▶ Text
************

In the northern Pacific, however, the territorial expansion of Britain in America reached a maximum when it settled the Canadian west coast in the early 19th century. Meanwhile, the landward expansion of the United States westward from the Mississippi river, marked signally by the Louis and Clark expedition (1804-06), was under way. This led to a series of territorial disputes with Great Britain on the west coast, and a 1818 agreement for joint occupancy of the Oregon Territory allowed for a period of tranquility but new issues arose and these were eventually settled through the Oregon Agreement of 1846 which also established the common boundary at the 49th parallel.

However, the geopolitical situation changed drastically in the late forties, after the United States won the war with Mexico (1846-1848) and obtained about 1.2 million additional square miles of new territory, incorporating the coast of California and inland all the territory eastward up to the Louisiana Purchase (1803). With great speed the United States filled in these enormous, nearly empty spaces, and by 1850 became a power to be reckoned along the Pacific coast. This fait accompli, forced the other sea powers to respond: the British sought accommodation with the United States, the French instead sought to expand their presence in the region.

************

▶ Dataset rows
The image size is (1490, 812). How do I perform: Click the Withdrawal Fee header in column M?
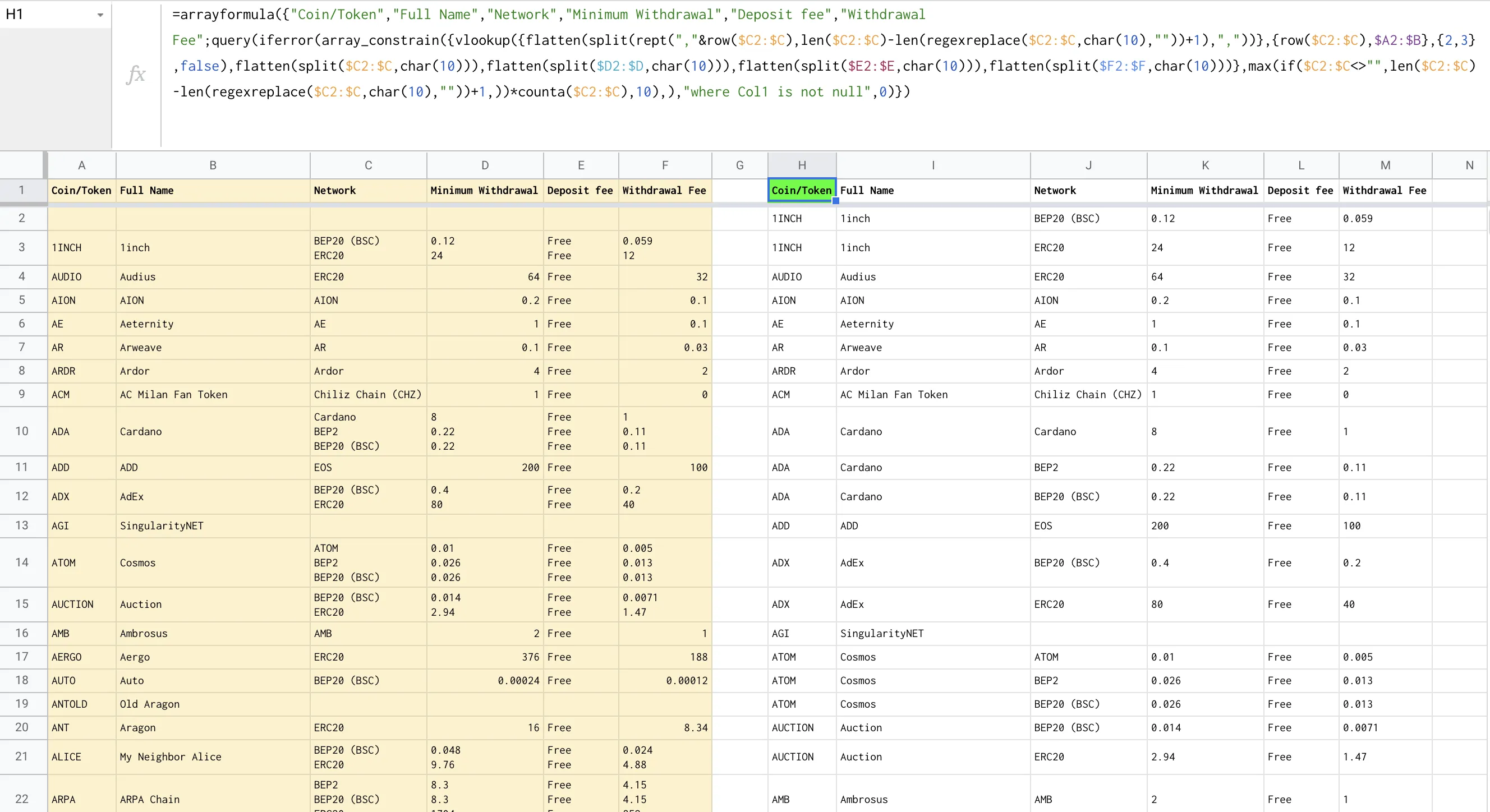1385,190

************

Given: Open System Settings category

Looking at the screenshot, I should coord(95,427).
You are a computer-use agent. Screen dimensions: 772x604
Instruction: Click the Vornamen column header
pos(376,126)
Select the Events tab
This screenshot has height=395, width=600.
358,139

************

▶ What to produce
Extend the passage on British and American expansion along the Pacific coast, starting after its final sentence. The items have no role here.

▶ Response to the exercise
Changes in global geopolitical interests were behind the different actions taken by Britain and France. British imperial policy had, for some time, been focused on Southern Asia, where the East India Company had, by the mid 18th century, carved out a private empire in India, a role taken over gradually by the British government over the next century. The major task of managing their empire in Asia
led Britain to concentrate on this continent, but only after reaching an agreement with the United States about their respective roles in controlling any future trans–isthmian route across Central America. The resulting Clayton-Bulwer treaty of 1850 for half a century provided Britain with a significant upper hand in dealing with United States’ ambitions in Central America, without having the expense of maintaining a major naval force in the region.

On the other hand, by the early 1850s the French Navy had begun to play a significant role in the coast of Central America, as a result of both commercial and geopolitical needs. Given that few French mercantile vessels reached the Isthmus before 1850, the French had only provided general sailing directions for the Central American ports following the Cape Horn route. However, more detailed indications for entering specific ports like Puntarenas and Realejo were provided by the French merchant barque Le Melanie which from 1840 to 1846 carried coffee between Bourdeux and Central American ports18. The formal involvement of the French Navy in surveys in Central America started in 1852, when the corvette Le Brillante, Captain de Lapelin, was ordered to carry out a hydrographic survey of the coast between Iztapa in Guatemala and Point Platanal, near Point Burica in southern Costa Rica. notae The objectives of this survey were: 1) to provide more accurate information on Central American ports and harbors resulting in improved sailing directions; 2) to explore stretches of the coast that were poorly mapped, and 3) to make a more specific, detailed survey of the Golfo Dulce, at the southernmost limit of Lapelin’s study area.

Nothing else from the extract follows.